3 candidates compete to replace Soule on South Portland City Council
SOUTH PORTLAND — City Councilor Jim Soule will not seek re-election in November, opening up a three-way race for his District 3 seat.
Councilor Maxine Beecher, however, is running unopposed in District 4.
Soule said his decision was based on a desire to pursue other ambitions, like developing athletic and transportation inventions.
"I have a number of personal goals that have been on the back burner for a while," he said. "I want to devote time to achieve these personal goals."
Although his Whitworth Drive home is for sale, Soule said he does not have plans to leave South Portland.
Soule is completing his third term in the council. A frequent critic of the state's education funding formula, who claims it punishes commercially rich communities like South Portland, Soule made waves last year as mayor when he suggested that southern Maine succeed from the rest of the state to protest what he called "Robin Hood" tax policies.
His last year on the council got off to a tumultuous start last December, with Soule digging in his heels during the mayoral caucus. Seeking the largely ceremonial post for a second consecutive year, Soule refused to break a council deadlock between Councilor Linda Boudreau and Councilor Tom Blake, the eventual winner, who at the time was completing his first year on the council. Boudreau later withdrew her nomination, calling the process "most disgusting" she had witnessed.
What followed was a divisive year marked by in-fighting and split votes. Divisions within the council reached a crescendo during the budget process, when five longtime employees were laid off and a city department head was placed on administrative leave amid two separate independent investigations. Soule repeatedly called on the council to intervene and reinstate the employees, but never got any support.
The council remained divided as Soule repeatedly sought to review the city manger's job performance and eliminate the council's health-care benefit, which costs the city $70,000 a year.
Soule, however, said the battles over the last year did not play a role in his decision to step down.
"People are going to think I'm retiring out of frustration, but I'm not," he said.
That didn't stop him from lobbing a few parting shots.
Soule accused Blake of withholding important information from the rest of the council and said City Manager Jim Gailey is consolidating his control of city government by restructuring City Hall departments.

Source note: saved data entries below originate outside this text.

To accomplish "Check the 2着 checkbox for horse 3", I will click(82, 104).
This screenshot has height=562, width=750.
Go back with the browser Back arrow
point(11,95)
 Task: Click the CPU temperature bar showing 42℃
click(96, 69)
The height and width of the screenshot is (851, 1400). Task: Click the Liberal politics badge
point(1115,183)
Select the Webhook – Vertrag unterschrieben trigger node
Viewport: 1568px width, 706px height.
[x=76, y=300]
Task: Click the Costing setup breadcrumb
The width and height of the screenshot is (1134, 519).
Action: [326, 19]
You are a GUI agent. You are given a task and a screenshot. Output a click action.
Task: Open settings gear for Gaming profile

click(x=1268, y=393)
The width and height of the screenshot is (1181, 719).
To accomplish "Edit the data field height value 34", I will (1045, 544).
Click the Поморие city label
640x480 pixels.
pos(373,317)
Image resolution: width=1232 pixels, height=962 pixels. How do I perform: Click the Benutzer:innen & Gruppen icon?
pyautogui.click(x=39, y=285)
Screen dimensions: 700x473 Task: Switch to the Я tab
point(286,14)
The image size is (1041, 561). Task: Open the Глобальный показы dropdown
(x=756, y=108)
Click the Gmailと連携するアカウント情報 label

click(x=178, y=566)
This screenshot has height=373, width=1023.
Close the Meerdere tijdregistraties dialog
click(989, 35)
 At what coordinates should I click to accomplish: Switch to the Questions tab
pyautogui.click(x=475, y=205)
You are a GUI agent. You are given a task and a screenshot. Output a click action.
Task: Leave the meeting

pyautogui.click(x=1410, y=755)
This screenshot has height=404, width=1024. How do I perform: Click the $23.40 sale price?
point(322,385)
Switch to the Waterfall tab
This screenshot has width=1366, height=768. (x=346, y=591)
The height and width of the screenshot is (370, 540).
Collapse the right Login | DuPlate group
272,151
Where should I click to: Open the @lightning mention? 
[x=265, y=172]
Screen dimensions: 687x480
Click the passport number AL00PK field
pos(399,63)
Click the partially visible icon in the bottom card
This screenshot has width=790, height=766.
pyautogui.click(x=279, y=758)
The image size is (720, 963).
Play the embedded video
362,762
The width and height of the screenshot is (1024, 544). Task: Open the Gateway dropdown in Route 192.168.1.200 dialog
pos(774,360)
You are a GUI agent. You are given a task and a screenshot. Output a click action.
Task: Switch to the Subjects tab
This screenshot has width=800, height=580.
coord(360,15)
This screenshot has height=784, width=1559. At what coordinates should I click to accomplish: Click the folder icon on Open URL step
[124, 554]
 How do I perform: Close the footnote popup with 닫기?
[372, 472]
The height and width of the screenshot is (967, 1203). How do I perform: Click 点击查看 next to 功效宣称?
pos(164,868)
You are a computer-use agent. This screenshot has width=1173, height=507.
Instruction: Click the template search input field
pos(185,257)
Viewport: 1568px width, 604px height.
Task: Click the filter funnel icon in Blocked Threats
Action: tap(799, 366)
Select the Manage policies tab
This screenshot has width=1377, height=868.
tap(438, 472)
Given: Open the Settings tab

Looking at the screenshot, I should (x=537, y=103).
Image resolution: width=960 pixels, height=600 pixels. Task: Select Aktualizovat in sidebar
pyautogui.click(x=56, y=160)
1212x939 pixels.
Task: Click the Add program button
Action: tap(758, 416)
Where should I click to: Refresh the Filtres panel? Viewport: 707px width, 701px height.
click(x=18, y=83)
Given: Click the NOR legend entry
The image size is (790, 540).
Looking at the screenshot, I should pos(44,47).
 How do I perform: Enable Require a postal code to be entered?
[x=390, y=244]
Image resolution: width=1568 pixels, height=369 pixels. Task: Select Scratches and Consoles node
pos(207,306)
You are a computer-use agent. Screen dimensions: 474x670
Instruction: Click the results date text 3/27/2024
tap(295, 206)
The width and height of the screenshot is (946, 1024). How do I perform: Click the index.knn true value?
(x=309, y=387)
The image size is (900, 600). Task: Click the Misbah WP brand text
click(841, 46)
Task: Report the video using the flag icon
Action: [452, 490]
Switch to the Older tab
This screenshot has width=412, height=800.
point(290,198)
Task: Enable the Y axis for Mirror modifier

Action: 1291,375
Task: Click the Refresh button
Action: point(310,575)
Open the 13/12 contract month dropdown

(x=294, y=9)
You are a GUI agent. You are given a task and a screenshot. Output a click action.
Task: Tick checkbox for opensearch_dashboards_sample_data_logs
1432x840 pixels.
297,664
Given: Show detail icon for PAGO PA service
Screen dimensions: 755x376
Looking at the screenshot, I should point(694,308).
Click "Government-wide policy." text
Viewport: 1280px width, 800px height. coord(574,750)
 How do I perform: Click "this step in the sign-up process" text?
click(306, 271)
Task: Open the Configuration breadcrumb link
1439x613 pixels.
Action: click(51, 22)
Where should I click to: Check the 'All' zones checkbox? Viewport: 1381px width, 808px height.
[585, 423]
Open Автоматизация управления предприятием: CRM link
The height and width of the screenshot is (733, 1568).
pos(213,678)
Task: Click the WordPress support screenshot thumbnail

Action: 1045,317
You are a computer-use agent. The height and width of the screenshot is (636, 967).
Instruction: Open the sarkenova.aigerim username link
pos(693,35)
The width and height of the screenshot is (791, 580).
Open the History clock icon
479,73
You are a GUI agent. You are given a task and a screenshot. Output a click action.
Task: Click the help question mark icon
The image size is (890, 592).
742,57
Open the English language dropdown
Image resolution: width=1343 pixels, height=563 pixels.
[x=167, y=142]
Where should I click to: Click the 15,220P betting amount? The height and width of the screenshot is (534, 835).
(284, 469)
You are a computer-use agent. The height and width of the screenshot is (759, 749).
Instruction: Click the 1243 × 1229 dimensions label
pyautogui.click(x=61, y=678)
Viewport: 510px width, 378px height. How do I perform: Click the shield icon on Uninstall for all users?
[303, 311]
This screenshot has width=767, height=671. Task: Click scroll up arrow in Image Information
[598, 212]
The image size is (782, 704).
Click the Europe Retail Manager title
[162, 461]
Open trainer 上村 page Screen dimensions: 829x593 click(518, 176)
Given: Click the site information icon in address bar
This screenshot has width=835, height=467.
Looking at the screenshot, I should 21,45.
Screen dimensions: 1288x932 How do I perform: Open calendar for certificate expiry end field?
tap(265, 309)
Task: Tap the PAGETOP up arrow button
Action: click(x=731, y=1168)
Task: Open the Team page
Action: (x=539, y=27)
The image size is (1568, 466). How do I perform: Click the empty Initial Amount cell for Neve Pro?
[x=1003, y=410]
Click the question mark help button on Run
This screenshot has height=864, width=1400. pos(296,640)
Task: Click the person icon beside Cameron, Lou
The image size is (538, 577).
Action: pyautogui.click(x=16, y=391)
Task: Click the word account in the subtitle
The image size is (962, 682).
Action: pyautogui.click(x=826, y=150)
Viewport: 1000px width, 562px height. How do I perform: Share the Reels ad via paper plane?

"Starting last year, there has been an erosion of the necessary checks and balances within our city," Soule said. "Time after time, the mayor has not reported the city manager's plans and actions to the rest of the council, and the city manager continues to make autocratic unilateral decision-making."
Soule suggested the council choose someone with experience to lead the council as mayor next year. "Whenever you have an inexperienced city manager and an inexperienced mayor, you had a recipe for the type of year we had, very divisive."
Gailey could not be reached by phone or e-mail on Wednesday.
Although Blake would not discuss Soule's comments, he said, "Publicly, I would like to thank (Soule) for his nine years of service and wish him luck in his future endeavors. I'm pleased there are three people seeking his seat."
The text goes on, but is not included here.